This writing challenge was born out of the abstract of a computer science paper on the topic of theorem provers, one of my muses is working on. I read it and immediately had this crime story idea. That says a lot about me and my brain, I guess… (and how it can find murder in every corner of the world) 🤫
Agent Prudence Rover had nerves made out of steal. She had handled her stagefright back in Kindergarten and no room – not matter with how many people in it – could made her feel the slightest bit nervous to speak up. That was the reason, why she was the one, who got briefed first, because she was the one, who briefed all the other agents. “We have a lot of police out there, officers, that go by the usual protocol. We have a lot of agents out there, who hunt the killer down by our own protocols. But your assignment will differ from the one of your collegues.” She spoke very clear and loud enough to reach every ear. “You are about to be briefed to a different search approach. Maybe the old techniques will find the culprit first, maybe you will find the culprit first. It doesn’t matter. We need to find the killer. This is no race against each other. This is a hunt for the murderer of Professor Saturn Basington.”

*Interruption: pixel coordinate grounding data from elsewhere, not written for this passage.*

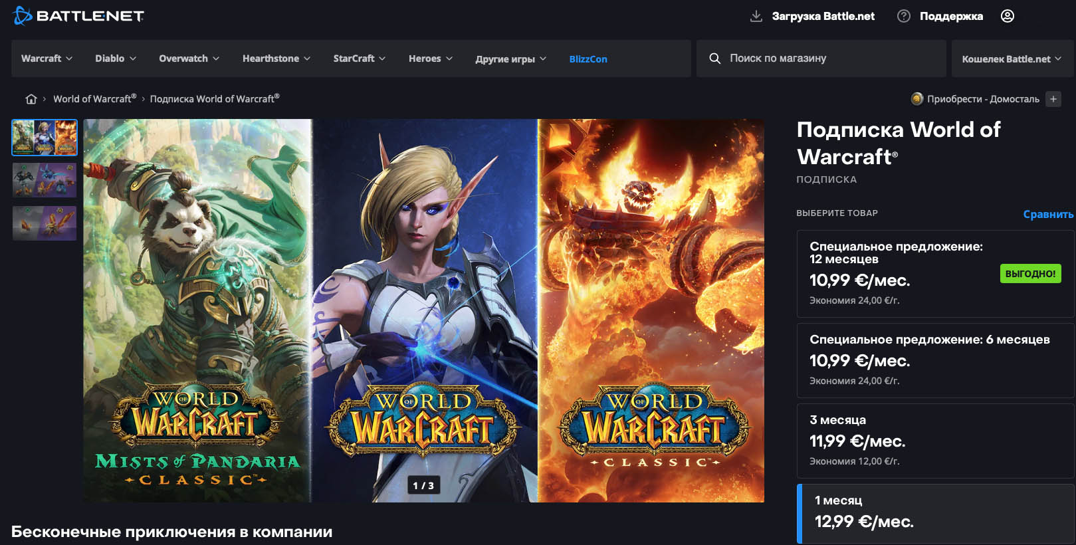Open the Кошелек Battle.net dropdown

[x=1012, y=58]
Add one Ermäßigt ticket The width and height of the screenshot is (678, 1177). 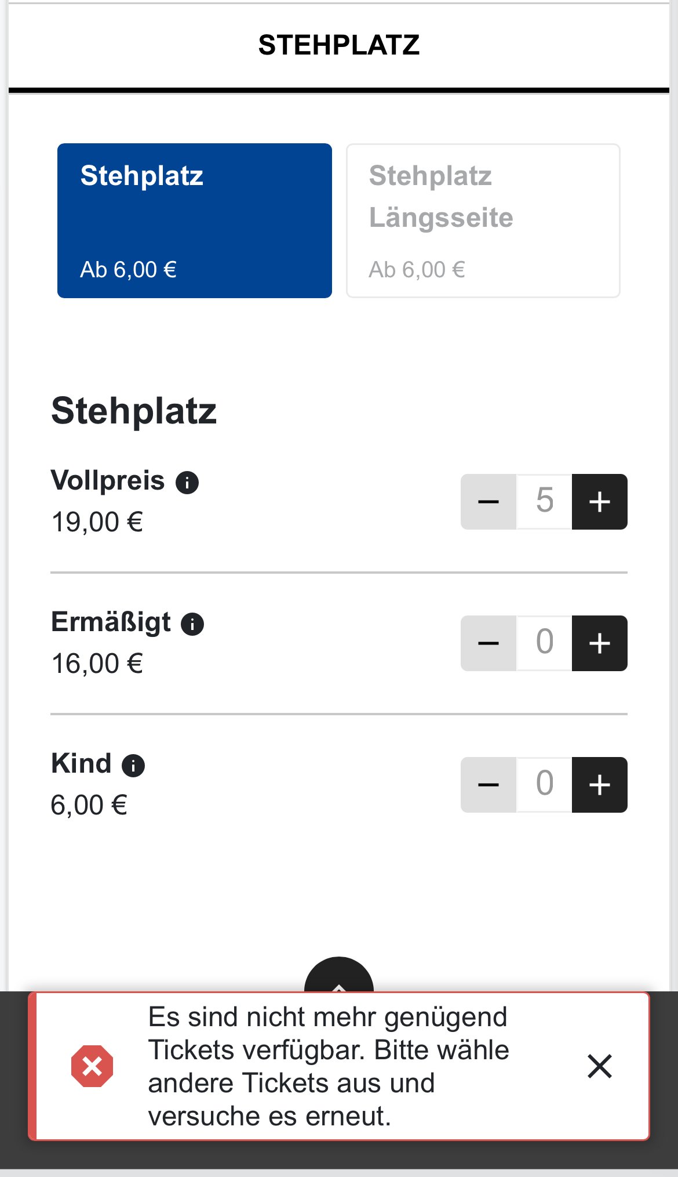599,643
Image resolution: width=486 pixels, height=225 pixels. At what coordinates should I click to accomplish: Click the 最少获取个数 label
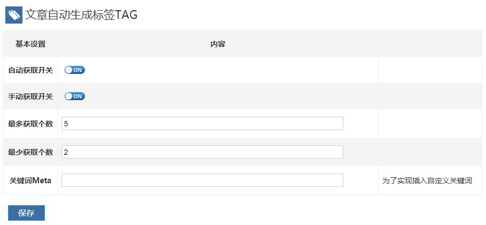pyautogui.click(x=30, y=152)
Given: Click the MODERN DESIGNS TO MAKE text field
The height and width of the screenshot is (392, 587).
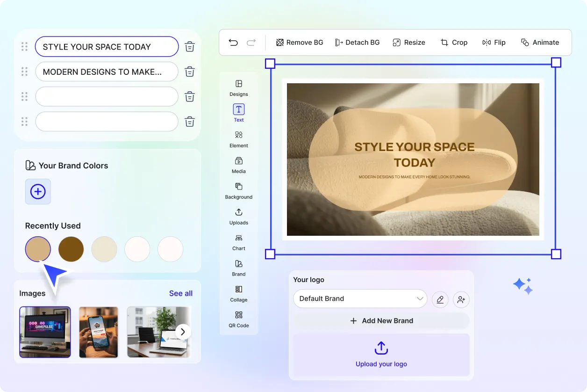Looking at the screenshot, I should coord(107,72).
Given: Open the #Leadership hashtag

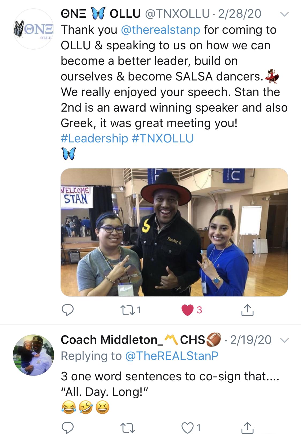Looking at the screenshot, I should pyautogui.click(x=94, y=138).
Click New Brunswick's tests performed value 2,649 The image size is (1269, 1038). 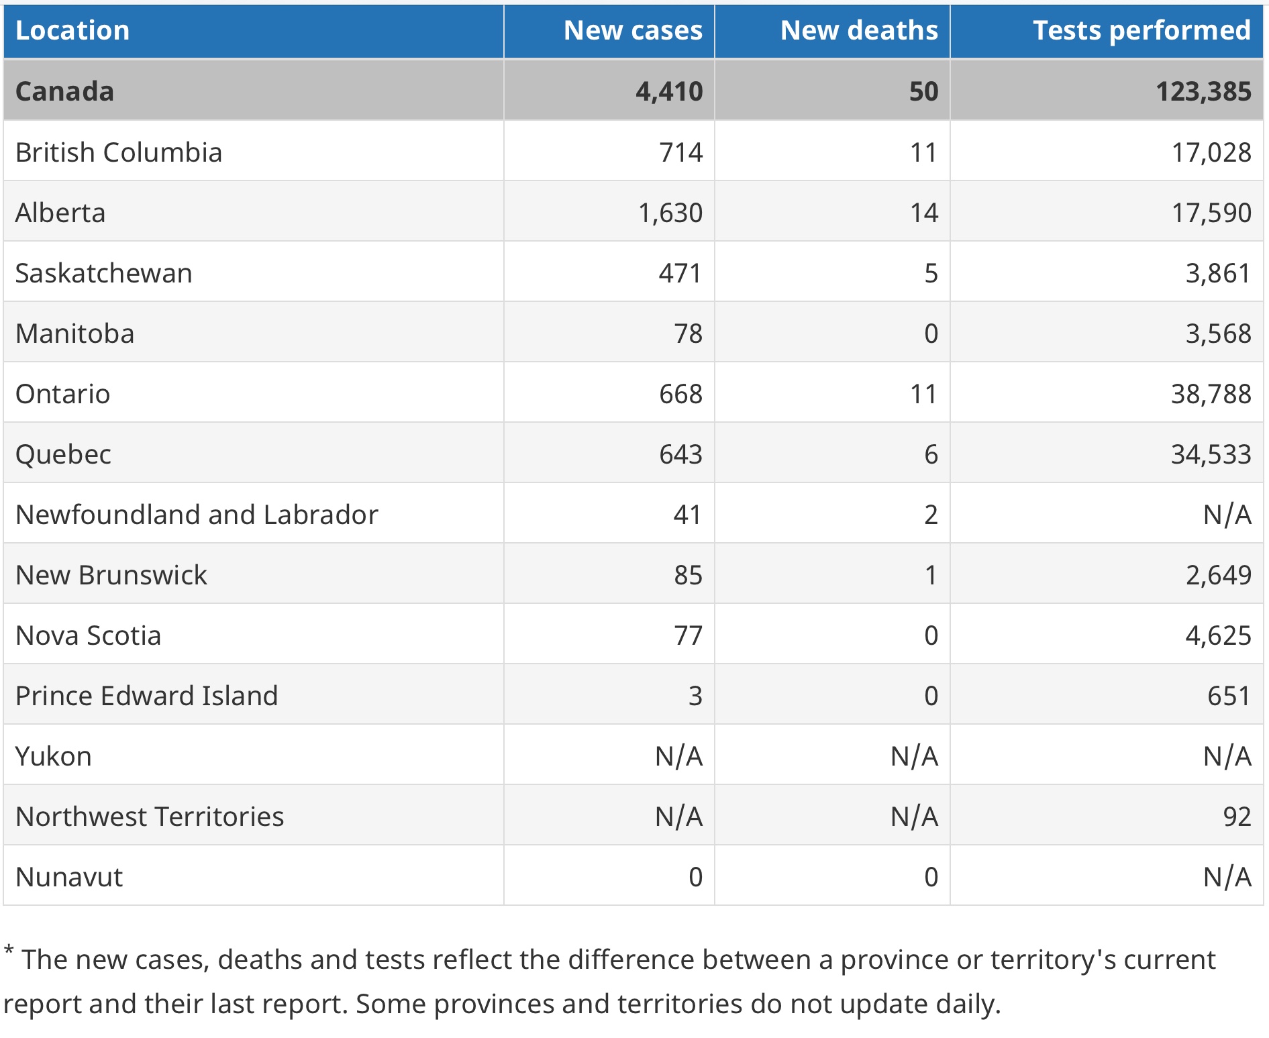[1217, 575]
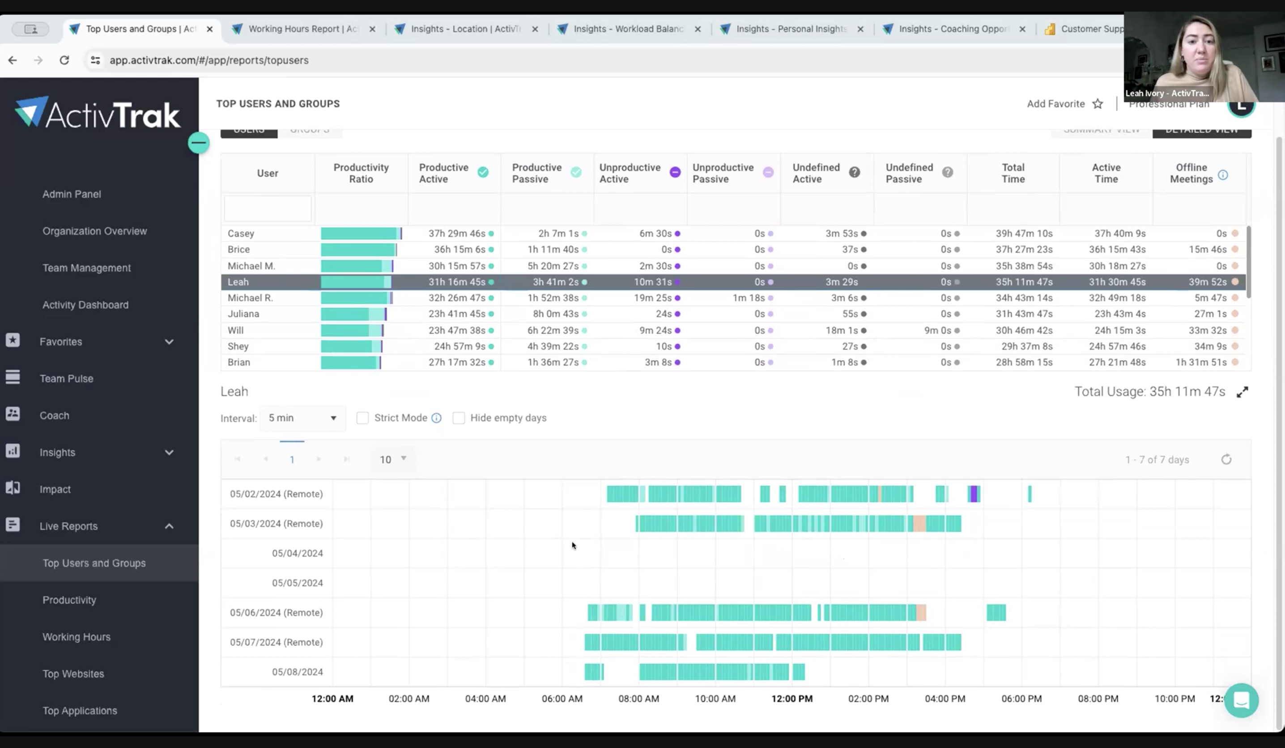Collapse sidebar with the green minus button

tap(198, 143)
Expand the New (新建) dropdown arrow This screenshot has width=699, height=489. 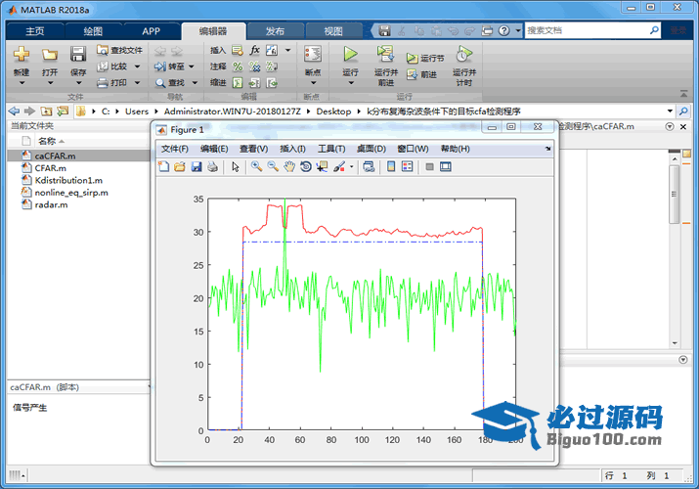[21, 83]
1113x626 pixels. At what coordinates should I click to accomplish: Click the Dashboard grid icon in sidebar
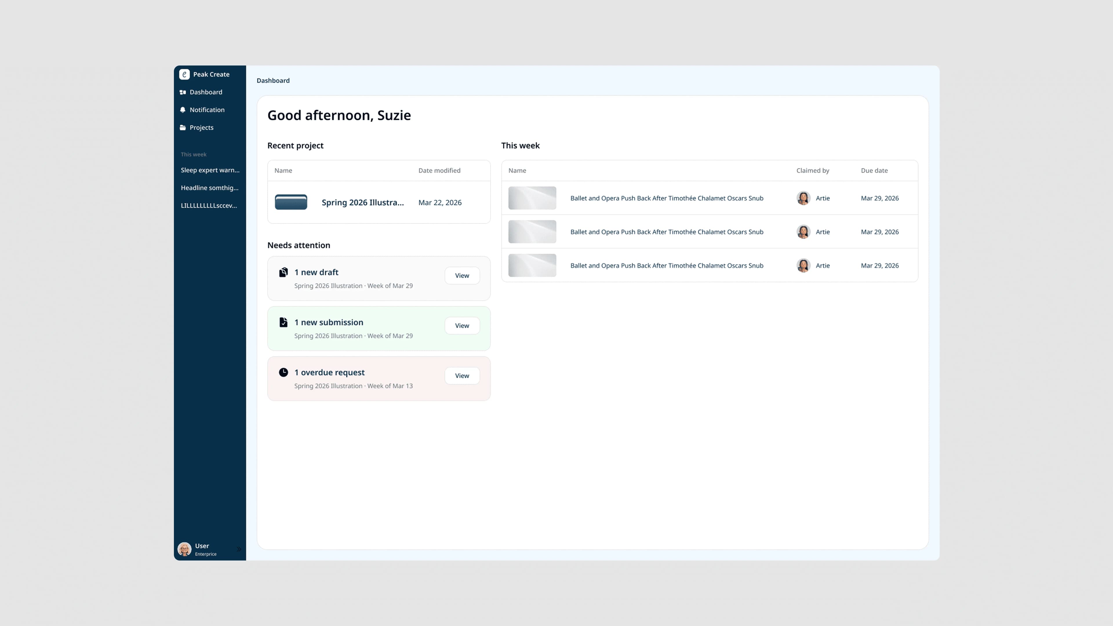click(x=183, y=92)

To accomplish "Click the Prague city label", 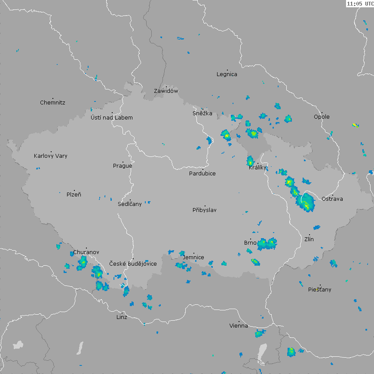I will 123,166.
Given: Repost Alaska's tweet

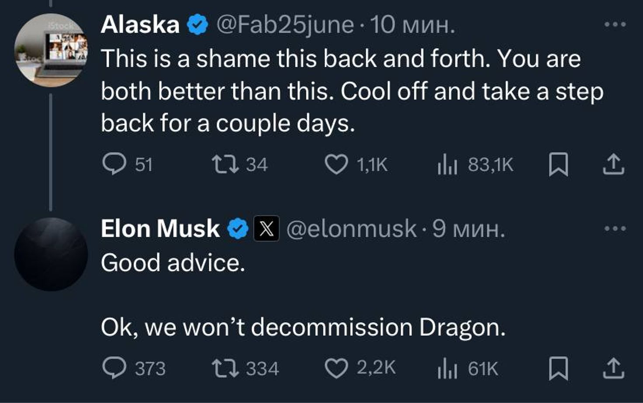Looking at the screenshot, I should (225, 165).
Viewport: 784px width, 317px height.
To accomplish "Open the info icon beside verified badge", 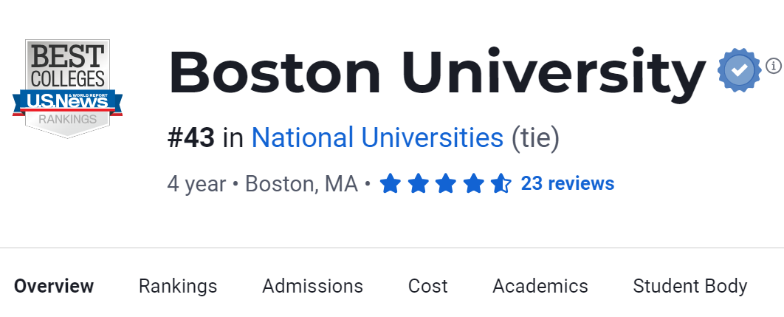I will [773, 66].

She let that set for a few seconds. “There is not much, that we know in this moment about the killer. All we have is, that we are looking for a man and this man uses the name Claus or Klaus or maybe even Clause. Others will hunt for DNA-traces and video-glimpses. Others will try to find witnesses. The approach of this group: You will detail check every man with the name of Claus – first name or family name. We have to find the right Claus. The one, that killed Professor Basington.”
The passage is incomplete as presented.